May 1, 2010 - 12:00pm
Fourth Circuit Finds Social Worker Has Qualified Immunity In Sex Abuse Case Posted by:

The Supreme Court in DeShaney v. Winebago County Dep’t of Soc. Servs., 489 U.S. 189, 197 (1989), considered the issue of whether a state’s social services department could be held liable under the constitution when a child was beaten severely by his father and the department had knowledge of a long history of physical abuse---as a result of the beating, Joshua DeShaney was left profoundly mentally retarded. The Supreme Court answered in the negative, finding that because the child was in the custody of his father, rather than the state, and the state played no part in creating the abusive environment, although knowing the environment existed, there was no state action; thus, no constitutional violation. This ruling led to Justice Blackmun’s famous “Poor Joshua!” dissent. But DeShaney did not answer the question of whether and under what circumstances a child who has been involuntarily removed from her home by state social workers and knowingly placed in a dangerous foster care environment may state a constitutional claim. The Fourth Circuit considered this issue in Doe v. South Carolina Department of Social Services, ___ F.3d ___, No. 08-2161 (4th Cir. 2010).

To say the least, the facts before the court were tragic.

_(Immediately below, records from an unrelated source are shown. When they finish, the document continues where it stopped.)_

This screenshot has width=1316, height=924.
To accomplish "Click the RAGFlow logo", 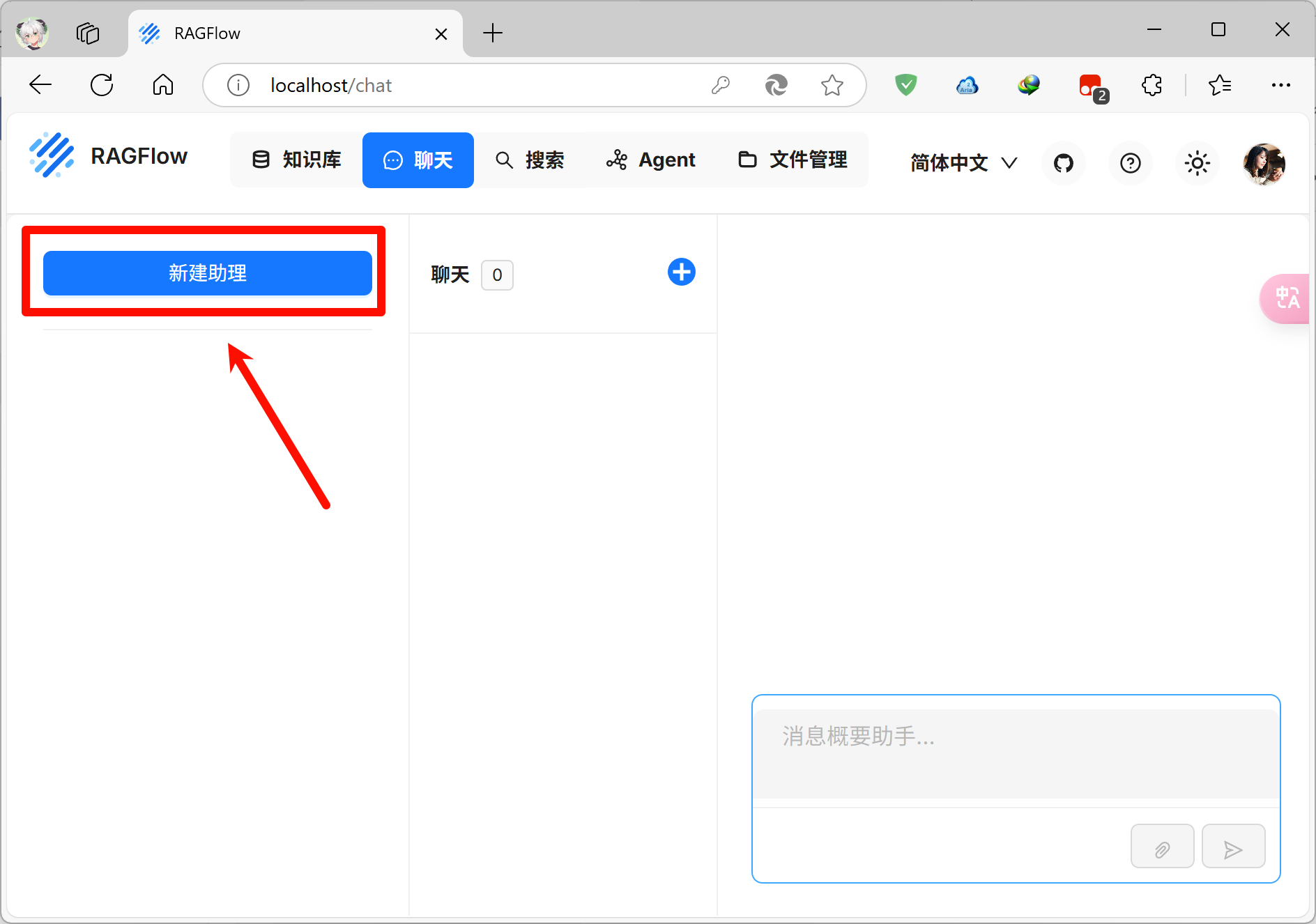I will pyautogui.click(x=108, y=156).
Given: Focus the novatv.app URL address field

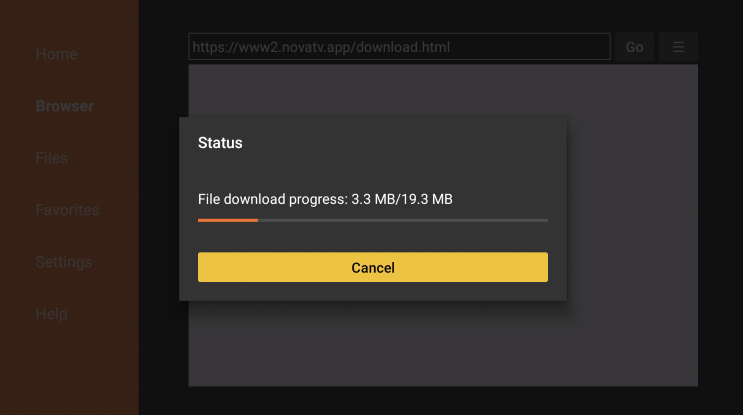Looking at the screenshot, I should coord(399,46).
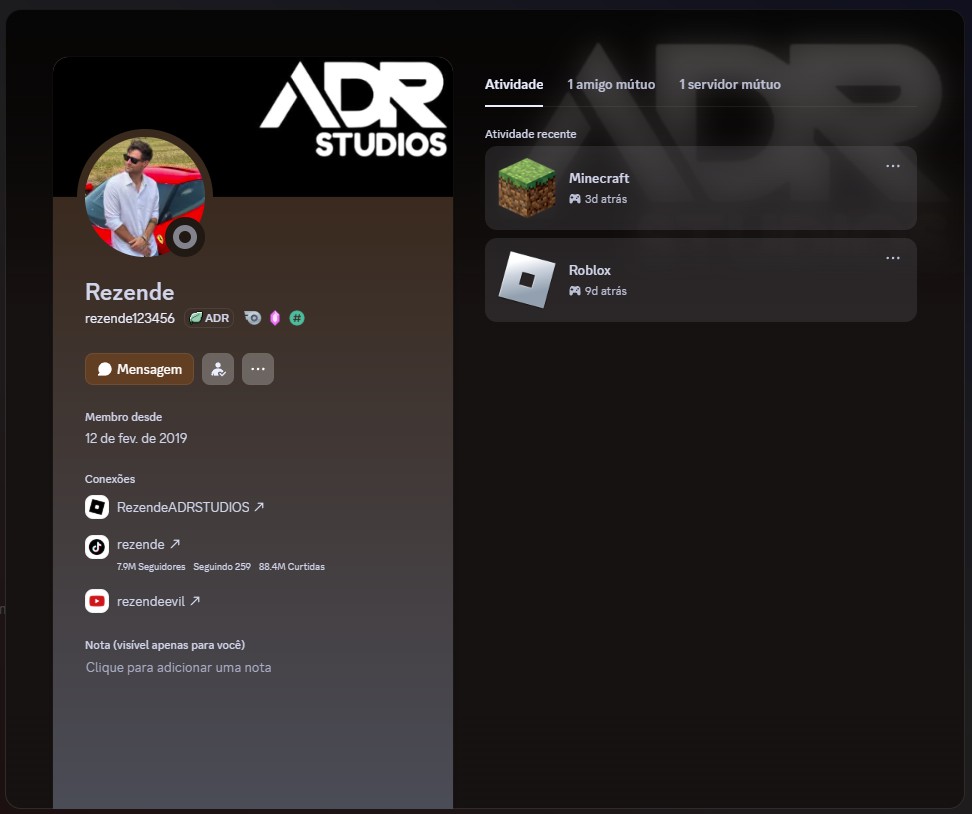
Task: Open the three-dot menu beside the friend button
Action: tap(257, 369)
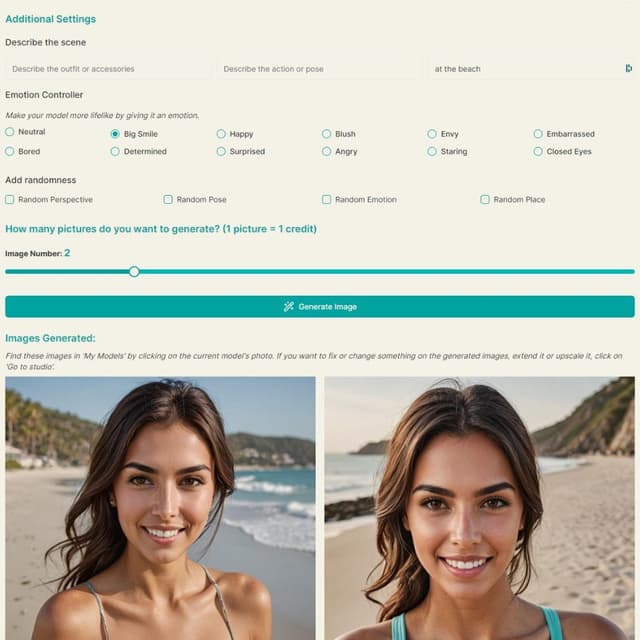Click the Image Number slider handle
Viewport: 640px width, 640px height.
point(134,272)
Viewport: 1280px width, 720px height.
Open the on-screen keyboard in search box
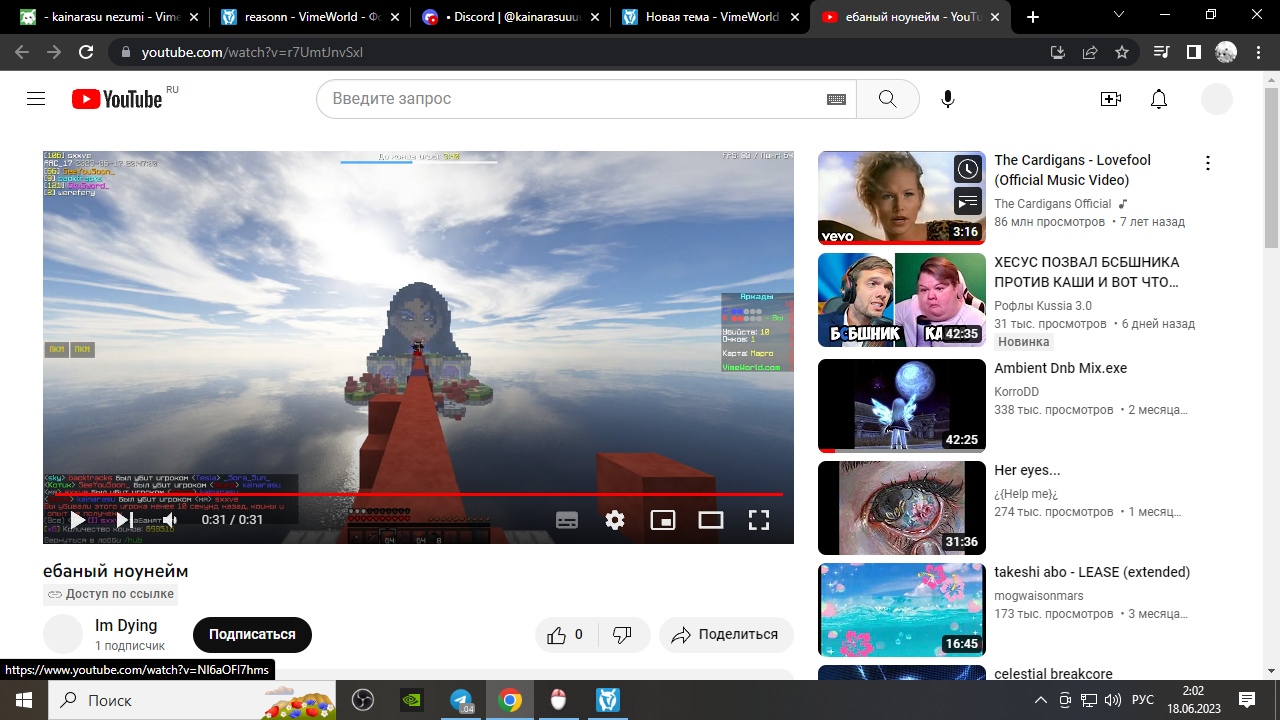[x=836, y=99]
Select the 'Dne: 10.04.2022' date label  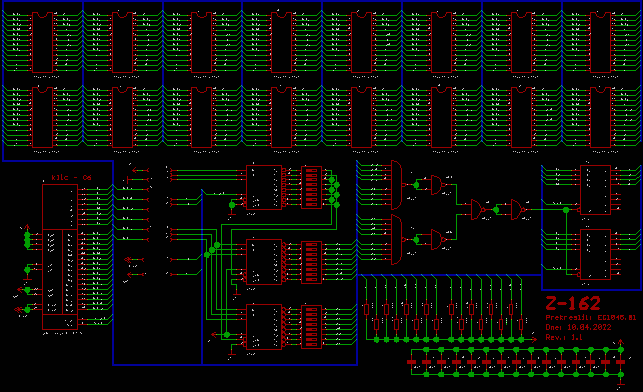tap(578, 327)
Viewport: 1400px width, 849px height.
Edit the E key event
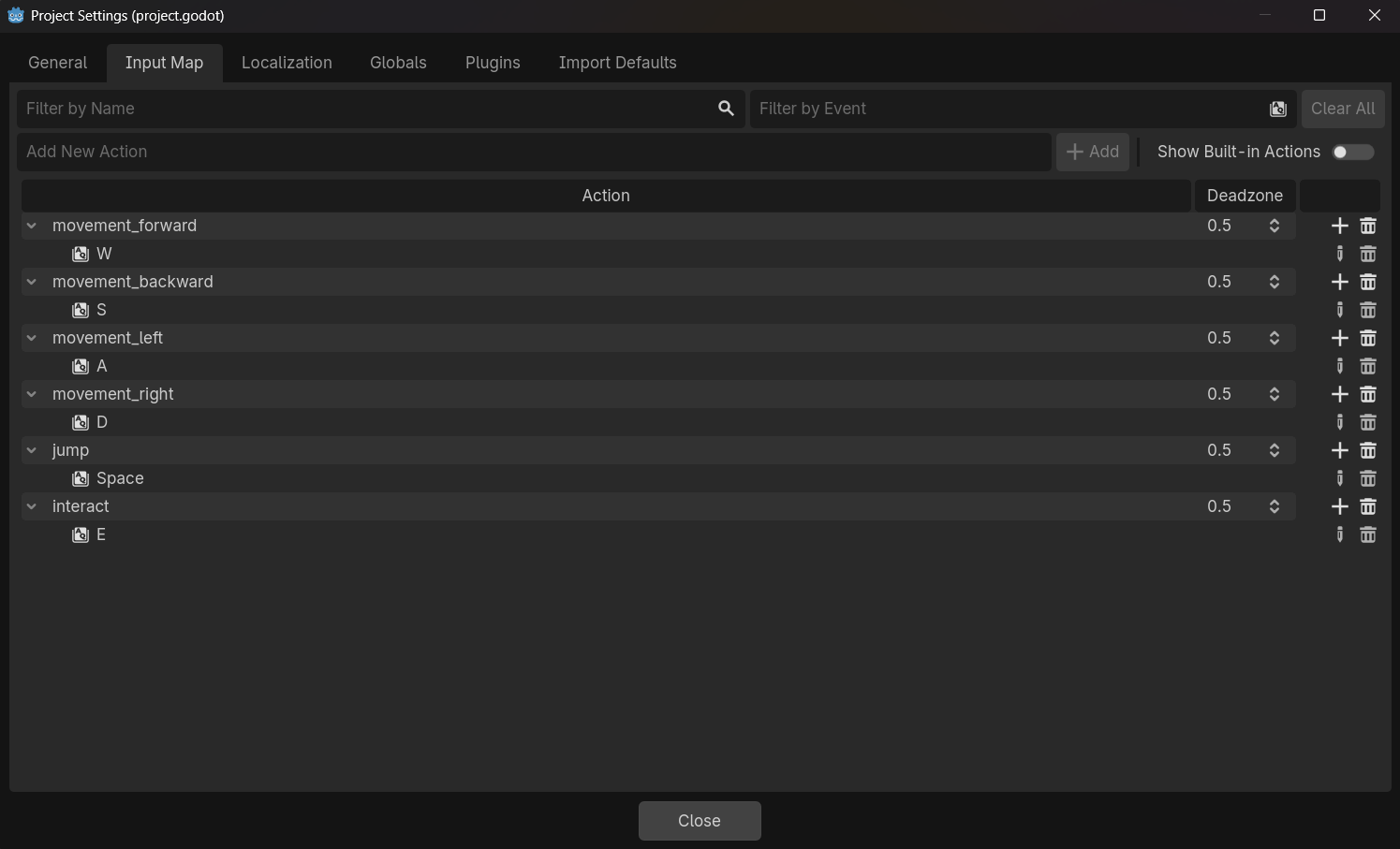[1339, 534]
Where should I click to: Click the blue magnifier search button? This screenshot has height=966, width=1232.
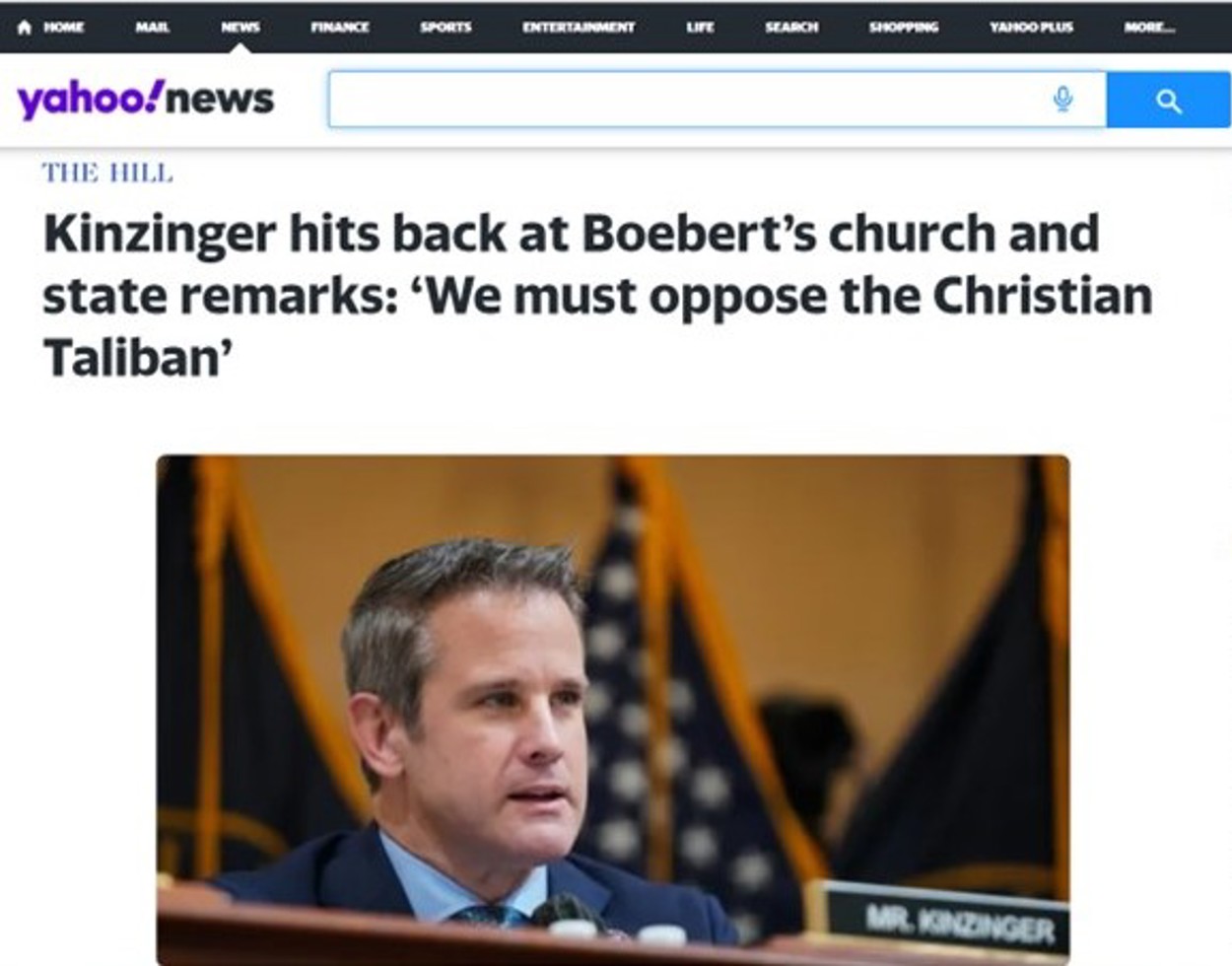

Jane Doe, age 4, and her brother, Kameron, age 8, were sexually abused by both their natural born parents and taken into protective custody by the South Carolina Department of Social Services (“SCDSS”). Kameron was subsequently evaluated by a psychologist who found “he posed a threat to himself and to Jane” and needed psychiatric hospitalization. The evaluation went on to say that Kameron “had a history of depression, suicidal and homicidal thoughts, and had become increasingly aggressive and hostile toward Jane.” The therapist also documented “a history of sexual experimentation by Kameron and Jane with each other, possible sexual abuse, and possible intergenerational incest.”

Debby Thompson was assigned to Jane and Cameron’s case and she knew of the psychologist’s report. Even though she knew that Kameron posed a threat to Jane, Thompson sought to keep the two together to continue the family bond. The two were placed eventually with the Johnson family for prospective adoption, but Kameron was removed from the home because he displayed sexually aggressive behavior. Jane remained with the family. Later, it came to light that Kameron had sexually abused Jane for years, even while they were in foster care. Jane also alleged that she reported the abuse to Thompson who responded that Jane should not tell anyone of the abuse “or they would never adopt her.”

As a result of the continued abuse, Jane’s behavior became intolerable. According to the Johnsons, Jane “cannot be left alone or trusted, they are unable to obtain any help supervising her, and they cannot leave her alone with other children for fear that she will act out sexually. Among other things, she is physically and sexually aggressive, violent towards the Johnsons and their biological children, and abusive to animals.”

The Johnsons subsequently filed suit on theirs and Jane's behalf, asserting claims under 28 U.S.C. § 1983 and the South Carolina Tort Claims Act. As to the § 1983 claim, the Johnsons argued that Thompson violated Jane’s substantive due process rights under the Fourteenth Amendment by placing her in foster care settings with Kameron while knowing Kameron was sexually abusive toward her. Additionally, the Johnson’s alleged that Thompson violated their substantive due process rights by failing to disclose fully Jane and Kameron’s sexual history prior to Jane’s adoption. Thompson argued that, as a state actor, she could not be held liable under the qualified immunity doctrine.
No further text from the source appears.